Дэйнерис
Конные ворота, ведущие в Ваэс Дотрак, были сделаны в виде двух гигантских вставших на дыбы бронзовых скакунов. Их копыта касались друг друга в сотне футов над мостовой, образуя остроконечную арку.
Дэни не знала, зачем городу понадобились ворота, раз у него не было стен, да и строений тоже, насколько она могла видеть. И все же ворота стояли, колоссальные и прекрасные, а между огромных коней маячили далекие пурпурные горы. Бронзовые скакуны отбрасывали длинные тени на колышущуюся траву, когда кхал Дрого вел свой кхаласар по пути богов. Кровные всадники кхала ехали возле него.
Дэни следовала за ним на своей Серебрянке, ее сопровождали сир Джорах Мормонт и вновь севший на коня брат Визерис. После того дня, когда она заставила его пешком возвратиться в кхаласар, дотракийцы насмешливо назвали его Кхал Рхэй Мхаром – Королем, Стершим Ноги. На следующий день кхал Дрого предложил ему место в повозке, и Визерис согласился. В своем упрямом невежестве он даже не понял, что над ним посмеялись: телеги предназначались для евнухов, калек, рожающих женщин, младенцев и дряхлых стариков. Этим он заслужил новое прозвище: Кхал Рхаггат – Тележный Король. Брат, не зная этого, посчитал, что таким образом кхал извиняется перед ним за те неудобства, которые причинила ему Дэни. Она упросила сира Джораха не рассказывать брату правду, чтобы он не испытывал стыда. Рыцарь ответил, что пережить чуточку позора королю не вредно, но поступил, как она просила. Дэни потребовались долгие уговоры и постельные фокусы, которым ее научила Дореа, чтобы наконец уговорить Дрого смягчиться и позволить Визерису присоединиться к ним во главе колонны.

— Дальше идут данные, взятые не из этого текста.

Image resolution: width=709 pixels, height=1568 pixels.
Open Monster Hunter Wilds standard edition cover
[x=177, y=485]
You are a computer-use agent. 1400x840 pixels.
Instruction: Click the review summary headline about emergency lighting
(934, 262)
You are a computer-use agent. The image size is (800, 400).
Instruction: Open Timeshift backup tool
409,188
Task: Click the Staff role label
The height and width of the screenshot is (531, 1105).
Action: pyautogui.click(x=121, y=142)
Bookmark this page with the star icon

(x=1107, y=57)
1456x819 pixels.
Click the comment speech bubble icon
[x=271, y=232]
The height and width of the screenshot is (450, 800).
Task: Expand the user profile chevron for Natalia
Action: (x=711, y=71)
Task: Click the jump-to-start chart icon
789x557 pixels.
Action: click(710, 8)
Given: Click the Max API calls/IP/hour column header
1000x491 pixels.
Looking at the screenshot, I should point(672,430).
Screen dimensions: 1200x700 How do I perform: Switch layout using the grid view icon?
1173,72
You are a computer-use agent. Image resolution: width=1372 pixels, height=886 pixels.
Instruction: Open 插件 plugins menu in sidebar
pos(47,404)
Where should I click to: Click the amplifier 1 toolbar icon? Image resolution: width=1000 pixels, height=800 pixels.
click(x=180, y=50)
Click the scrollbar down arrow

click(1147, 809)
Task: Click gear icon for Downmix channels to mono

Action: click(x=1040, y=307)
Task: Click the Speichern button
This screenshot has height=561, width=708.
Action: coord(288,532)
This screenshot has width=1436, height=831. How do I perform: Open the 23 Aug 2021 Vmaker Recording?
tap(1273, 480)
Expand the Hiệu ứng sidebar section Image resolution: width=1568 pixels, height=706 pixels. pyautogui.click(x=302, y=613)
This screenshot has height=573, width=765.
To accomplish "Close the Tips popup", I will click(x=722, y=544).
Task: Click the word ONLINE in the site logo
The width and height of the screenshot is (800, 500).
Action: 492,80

– Где же город? – спросила она, проезжая под бронзовой аркой. Нигде не было видно ни зданий, ни людей – лишь трава и дорога, возле которой выстроились древние монументы, вывезенные из стран, ограбленных дотракийцами за многие века.
– Впереди, – отвечал сир Джорах. – Под горой.
Позади Конных ворот выстроились краденые боги и герои. Забытые божества мертвых городов грозили небу обломившимися молниями. Дэни ехала возле их ног. Каменные короли глядели на нее со своих престолов, лица их выщербились и покрылись пятнами, даже имена потерялись в туманах времен. Гибкие молодые девы плясали на мраморных плитах, одетые в одни только цветы, или же выливали воздух из разбитых кувшинов. Возле дороги в траве стояли чудовища: черные железные драконы с драгоценными камнями вместо глаз, ревущие грифоны, мантикоры, занесшие колючие хвосты для удара, и другие звери, имен которых она не знала. Некоторые статуи были настолько очаровательны, что от их красоты захватывало дыхание, другие вселяли такой ужас, что Дэни даже не хотела разглядывать их. Эти, как пояснил ей сир Джорах, скорее всего, были вывезены из Края Теней за Ашаем.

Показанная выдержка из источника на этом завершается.